Now for the real challenge. I faced the computer, which would make or break my mission. I had to decode the system and find out where the information about Chris Ware was hidden. My first combination was to type Chris Ware into the key words search. No luck. I should have know that it couldn’t be that simple. Next I tried “Chris Ware.” This presented a few leads. It looked like I had found exactly what I was looking for with a book by Daniel Raeburn, but then there it was: “Checked out—due back the 12th.” Damn them. I knew that I couldn’t be the only one on this mission. I knew I had to work fast.
After numerous failed attempts, I tried to go back and find something through the databases. Lexus Nexus provided nothing as did everything else that I tried through the databases. I found a few leads that looked promising, but left me disappointed and frustrated.
Finally I lost the ego and asked for a little assistance. Turns out this so called specialist wasn’t so good at her job. I think she was new. She gave me nothing to work with, thus frustrating me more. That meant that I would have to brave it alone.
I’m not going to lie, I thought maybe I could find a shortcut by looking up critics of Chris Ware on Google. Bingo—kind of. I found an amateur website (http://www.pitt.edu/~ync8/i-like-reviews/ware.htm) which had some good links.
One of the links was an awesome info on Chris Ware on CNN.com. It was an article about Ware and his books, including an interview. Beth Nissen provided some interesting information with this article. She talked about how Ware met his father half way through writing “Jimmy Corrigan” and how Jimmy is based off Chris himself. I found it quite interesting. (For the record: http://archives.cnn.com/2000/books/news/10/03/chris-ware/index.html.)
I tried to look up the article up in the journal magazine search, but found nothing.

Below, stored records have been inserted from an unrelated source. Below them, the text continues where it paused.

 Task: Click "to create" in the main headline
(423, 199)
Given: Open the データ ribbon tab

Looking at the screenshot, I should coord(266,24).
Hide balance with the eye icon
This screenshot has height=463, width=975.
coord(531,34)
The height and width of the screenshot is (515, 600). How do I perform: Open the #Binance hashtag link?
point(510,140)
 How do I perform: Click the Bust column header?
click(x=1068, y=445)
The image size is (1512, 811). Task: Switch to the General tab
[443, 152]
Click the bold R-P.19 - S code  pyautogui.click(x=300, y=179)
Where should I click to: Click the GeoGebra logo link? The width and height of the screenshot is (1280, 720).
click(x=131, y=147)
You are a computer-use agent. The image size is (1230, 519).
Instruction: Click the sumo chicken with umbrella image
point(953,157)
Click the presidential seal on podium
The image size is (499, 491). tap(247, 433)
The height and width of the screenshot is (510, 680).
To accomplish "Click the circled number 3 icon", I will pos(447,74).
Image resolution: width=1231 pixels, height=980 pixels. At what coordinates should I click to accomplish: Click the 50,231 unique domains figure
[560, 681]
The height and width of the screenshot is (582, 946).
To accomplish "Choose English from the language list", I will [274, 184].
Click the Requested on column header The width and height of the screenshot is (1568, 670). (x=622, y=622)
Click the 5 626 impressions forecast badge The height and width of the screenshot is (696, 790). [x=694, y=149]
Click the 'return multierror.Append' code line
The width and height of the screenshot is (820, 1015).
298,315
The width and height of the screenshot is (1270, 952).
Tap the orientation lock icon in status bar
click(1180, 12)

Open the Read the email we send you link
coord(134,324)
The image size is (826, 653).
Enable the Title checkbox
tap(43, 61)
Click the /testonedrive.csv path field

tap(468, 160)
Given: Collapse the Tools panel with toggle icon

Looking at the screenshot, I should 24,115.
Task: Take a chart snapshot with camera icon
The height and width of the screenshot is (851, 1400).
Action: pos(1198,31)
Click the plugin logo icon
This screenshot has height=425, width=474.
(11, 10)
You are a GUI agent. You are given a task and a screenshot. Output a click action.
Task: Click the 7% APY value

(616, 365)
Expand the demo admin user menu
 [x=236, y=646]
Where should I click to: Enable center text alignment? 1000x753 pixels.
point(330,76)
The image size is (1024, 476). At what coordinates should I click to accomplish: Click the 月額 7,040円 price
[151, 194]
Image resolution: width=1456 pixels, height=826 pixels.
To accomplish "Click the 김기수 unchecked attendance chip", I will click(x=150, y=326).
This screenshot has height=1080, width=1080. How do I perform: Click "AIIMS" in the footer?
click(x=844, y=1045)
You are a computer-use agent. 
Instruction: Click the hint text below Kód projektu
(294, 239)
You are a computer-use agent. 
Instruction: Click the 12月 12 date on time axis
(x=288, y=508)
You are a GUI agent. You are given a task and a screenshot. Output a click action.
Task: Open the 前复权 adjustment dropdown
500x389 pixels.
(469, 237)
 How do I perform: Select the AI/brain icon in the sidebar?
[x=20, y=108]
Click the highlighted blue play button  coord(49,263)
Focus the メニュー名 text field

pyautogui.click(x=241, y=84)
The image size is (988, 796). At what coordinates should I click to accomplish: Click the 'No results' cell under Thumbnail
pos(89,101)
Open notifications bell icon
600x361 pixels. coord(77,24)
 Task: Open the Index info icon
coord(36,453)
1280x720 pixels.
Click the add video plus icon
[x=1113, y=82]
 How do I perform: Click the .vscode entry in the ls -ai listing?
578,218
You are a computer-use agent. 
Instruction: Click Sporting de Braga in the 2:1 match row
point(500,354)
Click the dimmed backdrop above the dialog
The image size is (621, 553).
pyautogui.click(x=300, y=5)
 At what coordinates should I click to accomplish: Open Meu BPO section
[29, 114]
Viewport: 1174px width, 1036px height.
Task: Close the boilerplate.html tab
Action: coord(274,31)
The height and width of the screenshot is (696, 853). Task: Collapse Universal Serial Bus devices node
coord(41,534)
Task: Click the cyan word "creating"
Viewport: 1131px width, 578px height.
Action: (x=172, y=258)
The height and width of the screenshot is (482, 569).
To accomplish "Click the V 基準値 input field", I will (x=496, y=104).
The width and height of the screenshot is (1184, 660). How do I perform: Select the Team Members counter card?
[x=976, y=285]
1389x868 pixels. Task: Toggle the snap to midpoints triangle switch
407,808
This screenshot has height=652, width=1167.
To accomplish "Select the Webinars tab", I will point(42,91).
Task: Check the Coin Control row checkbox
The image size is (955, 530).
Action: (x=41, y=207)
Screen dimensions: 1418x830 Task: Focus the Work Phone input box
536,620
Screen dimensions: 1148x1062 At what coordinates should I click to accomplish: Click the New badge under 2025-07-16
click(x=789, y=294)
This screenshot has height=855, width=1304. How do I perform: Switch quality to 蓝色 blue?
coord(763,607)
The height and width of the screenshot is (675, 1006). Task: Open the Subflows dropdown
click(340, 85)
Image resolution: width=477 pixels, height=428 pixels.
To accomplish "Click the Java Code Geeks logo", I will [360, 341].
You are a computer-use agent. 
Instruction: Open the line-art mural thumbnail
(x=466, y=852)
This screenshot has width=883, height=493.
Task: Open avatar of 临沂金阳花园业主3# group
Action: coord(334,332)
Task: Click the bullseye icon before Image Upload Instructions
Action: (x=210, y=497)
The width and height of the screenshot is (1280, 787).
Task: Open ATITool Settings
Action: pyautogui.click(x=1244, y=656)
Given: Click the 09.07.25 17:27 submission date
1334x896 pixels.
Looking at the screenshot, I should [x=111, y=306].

Next I looked at more of the links that I had previously found. I found an article by Fiachra Gibbons wrote another article on Ware. This one was about him winning the Guardian First Book Award. Apparently it is pretty prestigious and comes with £10,000 . (http://books.guardian.co.uk/news/articles/0,6109,614821,00.html). Once again I thought that maybe I could find a paper copy. It seemed to me that it was a fairly real possibility considering that “The Guardian” is a newspaper, but nope. Once again I was left frustrated.
I looked at my watch. My time had more than run out because this was not my only mission that I was running. Two hours at the library and I had in sight what I was looking for, but it was out of reach. Maybe I’m just not cut out to play Georgia Jones. Somehow I don’t think that she would have left frustrated, annoyed, disheartened, irritated, and empty-handed. But make certain that I may have left empty handed, but not due to a lack of effort.